Actions à mener:
A) Combien d'eurodéputés ont voté contre dans l'article sur le traité transatlantique ?
B) Comment traduire en anglais la phrase « Ses passages en force des dernières semaines ont payé. », tirée de l'article sur le traité transatlantique ?
C) Extrayez de l'article sur le traité transatlantique le passage situé entre "Mediapart | 9" et "multinationales est ambigu.", bornes incluses.

Extrait du document:
----
Le parlement européen s’accorde sur le traité transatlantique

Mediapart | 9 juillet 2015

Le parlement européen s’accorde sur le traité transatlantique

Par Ludovic Lamant

Après cinq mois de débats agités, les eurodéputés ont donné leur feu vert, mercredi, à la poursuite des négociations commerciales avec Washington. Le compromis trouvé sur le principe très contesté de l’arbitrage entre État et multinationales est ambigu.

De notre envoyé spécial à Bruxelles.- Martin Schulz a réussi son coup. Ses passages en force des dernières semaines ont payé. Le président du parlement est parvenu à dégager une majorité sur l’un des textes les plus polémiques du mandat, le traité de libre-échange en négociations avec les États-Unis (TTIP dans le jargon bruxellois, ou TAFTA pour ses adversaires). Ils sont 436 à s’être prononcés pour, 241 contre, et 32 à s’être abstenus, mercredi lors d’un vote en séance plénière à Strasbourg.
----
Informations extraites:
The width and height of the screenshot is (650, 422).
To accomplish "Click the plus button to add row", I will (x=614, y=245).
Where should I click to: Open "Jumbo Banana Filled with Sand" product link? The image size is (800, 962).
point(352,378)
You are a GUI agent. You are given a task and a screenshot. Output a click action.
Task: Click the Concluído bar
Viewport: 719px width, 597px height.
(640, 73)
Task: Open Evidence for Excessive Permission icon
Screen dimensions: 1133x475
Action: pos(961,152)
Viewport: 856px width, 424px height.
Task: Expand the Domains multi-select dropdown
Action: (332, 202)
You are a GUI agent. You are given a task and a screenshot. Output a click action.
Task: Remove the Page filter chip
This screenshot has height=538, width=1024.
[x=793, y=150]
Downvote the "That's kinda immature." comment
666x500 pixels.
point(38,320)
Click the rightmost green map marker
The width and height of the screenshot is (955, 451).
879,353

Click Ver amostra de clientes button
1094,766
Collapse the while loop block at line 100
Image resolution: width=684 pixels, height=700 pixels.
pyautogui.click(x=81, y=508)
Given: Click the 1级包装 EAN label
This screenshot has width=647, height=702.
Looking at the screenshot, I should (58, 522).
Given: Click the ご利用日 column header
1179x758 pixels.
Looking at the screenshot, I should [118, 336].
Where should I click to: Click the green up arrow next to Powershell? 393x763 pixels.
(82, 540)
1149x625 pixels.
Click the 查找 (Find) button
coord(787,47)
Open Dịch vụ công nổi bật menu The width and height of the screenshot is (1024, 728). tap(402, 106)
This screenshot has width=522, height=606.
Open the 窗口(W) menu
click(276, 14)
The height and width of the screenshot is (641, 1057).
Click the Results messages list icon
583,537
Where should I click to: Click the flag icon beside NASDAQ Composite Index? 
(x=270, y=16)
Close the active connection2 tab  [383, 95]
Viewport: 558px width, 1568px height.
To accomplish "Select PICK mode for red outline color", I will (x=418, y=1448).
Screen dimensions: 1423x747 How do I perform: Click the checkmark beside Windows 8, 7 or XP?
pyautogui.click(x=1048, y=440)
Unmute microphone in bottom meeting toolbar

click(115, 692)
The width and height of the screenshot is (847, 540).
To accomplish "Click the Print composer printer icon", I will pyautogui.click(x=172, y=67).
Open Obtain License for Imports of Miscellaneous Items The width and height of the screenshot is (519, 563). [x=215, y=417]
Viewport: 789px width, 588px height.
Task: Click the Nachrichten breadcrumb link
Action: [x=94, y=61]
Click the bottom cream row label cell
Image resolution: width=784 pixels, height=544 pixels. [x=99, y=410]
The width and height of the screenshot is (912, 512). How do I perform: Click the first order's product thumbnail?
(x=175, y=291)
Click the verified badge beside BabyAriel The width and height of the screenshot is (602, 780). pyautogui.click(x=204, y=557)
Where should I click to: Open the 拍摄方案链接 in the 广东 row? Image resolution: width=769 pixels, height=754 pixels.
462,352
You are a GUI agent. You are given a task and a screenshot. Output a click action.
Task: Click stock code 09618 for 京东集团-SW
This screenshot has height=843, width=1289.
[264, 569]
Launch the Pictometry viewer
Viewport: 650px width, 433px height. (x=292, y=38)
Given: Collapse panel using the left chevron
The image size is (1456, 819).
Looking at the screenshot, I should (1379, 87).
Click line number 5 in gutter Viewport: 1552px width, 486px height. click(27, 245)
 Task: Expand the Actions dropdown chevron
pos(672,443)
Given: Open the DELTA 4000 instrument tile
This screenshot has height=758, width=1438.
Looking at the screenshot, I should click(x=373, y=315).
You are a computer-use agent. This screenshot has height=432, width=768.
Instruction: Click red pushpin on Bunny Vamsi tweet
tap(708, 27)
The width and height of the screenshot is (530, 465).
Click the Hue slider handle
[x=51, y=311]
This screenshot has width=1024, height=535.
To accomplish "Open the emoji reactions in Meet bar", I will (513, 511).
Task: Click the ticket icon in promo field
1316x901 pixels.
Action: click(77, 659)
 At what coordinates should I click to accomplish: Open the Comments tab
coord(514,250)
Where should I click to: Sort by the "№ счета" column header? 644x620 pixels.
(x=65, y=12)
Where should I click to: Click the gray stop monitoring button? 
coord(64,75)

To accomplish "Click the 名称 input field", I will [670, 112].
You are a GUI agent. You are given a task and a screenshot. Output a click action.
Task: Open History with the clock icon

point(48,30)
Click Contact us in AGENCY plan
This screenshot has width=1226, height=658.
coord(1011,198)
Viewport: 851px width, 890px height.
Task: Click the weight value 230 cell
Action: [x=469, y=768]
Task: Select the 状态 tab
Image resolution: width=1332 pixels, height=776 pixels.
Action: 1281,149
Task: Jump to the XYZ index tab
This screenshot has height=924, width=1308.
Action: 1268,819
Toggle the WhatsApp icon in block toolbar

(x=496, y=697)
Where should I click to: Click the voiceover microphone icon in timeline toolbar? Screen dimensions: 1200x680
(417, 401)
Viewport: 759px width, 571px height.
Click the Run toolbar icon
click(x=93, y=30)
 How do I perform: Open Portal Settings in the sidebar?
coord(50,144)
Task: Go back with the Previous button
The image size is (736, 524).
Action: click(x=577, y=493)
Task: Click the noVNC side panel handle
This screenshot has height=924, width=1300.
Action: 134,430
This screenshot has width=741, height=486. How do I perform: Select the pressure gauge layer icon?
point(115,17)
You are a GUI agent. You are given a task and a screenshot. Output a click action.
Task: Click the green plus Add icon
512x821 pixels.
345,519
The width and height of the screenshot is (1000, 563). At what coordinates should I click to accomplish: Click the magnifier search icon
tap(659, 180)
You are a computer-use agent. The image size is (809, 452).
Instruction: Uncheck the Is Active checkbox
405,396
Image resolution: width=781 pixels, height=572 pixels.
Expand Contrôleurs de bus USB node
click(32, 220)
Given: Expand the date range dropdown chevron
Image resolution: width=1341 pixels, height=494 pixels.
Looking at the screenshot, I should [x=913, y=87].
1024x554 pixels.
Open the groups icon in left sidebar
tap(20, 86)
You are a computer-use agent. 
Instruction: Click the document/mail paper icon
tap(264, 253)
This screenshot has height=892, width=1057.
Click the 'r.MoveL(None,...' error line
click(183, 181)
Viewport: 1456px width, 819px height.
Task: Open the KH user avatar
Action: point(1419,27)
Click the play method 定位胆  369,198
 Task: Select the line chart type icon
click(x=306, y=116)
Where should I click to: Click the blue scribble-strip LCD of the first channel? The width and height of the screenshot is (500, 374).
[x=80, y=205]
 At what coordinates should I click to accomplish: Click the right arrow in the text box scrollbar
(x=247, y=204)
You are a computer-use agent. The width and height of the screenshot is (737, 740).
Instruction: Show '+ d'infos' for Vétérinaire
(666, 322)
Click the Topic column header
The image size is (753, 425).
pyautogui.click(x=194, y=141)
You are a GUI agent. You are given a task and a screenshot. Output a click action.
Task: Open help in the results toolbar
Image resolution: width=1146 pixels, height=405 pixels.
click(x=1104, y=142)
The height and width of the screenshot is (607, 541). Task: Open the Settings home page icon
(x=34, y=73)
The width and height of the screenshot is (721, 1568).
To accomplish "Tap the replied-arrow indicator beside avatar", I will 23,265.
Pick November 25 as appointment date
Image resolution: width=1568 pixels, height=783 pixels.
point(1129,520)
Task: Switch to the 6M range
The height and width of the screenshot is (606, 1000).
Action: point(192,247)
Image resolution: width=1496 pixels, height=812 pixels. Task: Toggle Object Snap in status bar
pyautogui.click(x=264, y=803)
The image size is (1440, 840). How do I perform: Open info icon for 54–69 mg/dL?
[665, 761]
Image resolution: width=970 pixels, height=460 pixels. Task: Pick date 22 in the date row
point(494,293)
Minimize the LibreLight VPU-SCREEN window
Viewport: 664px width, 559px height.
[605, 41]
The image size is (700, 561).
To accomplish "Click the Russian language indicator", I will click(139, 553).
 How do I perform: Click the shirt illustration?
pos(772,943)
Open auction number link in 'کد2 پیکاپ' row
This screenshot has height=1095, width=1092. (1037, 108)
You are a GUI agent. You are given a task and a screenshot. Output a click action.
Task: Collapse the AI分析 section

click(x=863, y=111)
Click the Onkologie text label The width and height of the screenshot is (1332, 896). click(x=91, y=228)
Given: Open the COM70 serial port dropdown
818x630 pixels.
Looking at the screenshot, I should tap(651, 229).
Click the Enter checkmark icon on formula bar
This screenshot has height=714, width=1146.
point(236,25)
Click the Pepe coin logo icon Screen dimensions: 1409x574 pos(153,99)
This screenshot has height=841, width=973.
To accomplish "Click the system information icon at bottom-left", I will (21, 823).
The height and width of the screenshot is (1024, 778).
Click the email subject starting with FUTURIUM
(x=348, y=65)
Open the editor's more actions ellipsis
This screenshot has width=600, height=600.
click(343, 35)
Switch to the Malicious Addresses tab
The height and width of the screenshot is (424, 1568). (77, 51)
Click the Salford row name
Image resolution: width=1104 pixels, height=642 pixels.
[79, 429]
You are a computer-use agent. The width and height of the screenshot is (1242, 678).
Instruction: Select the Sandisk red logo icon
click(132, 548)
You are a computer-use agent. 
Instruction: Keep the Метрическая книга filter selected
----
Réponses:
A) 241

B) His strong-arm moves of the past few weeks paid off.

C)
Mediapart | 9 juillet 2015

Le parlement européen s’accorde sur le traité transatlantique

Par Ludovic Lamant

Après cinq mois de débats agités, les eurodéputés ont donné leur feu vert, mercredi, à la poursuite des négociations commerciales avec Washington. Le compromis trouvé sur le principe très contesté de l’arbitrage entre État et multinationales est ambigu.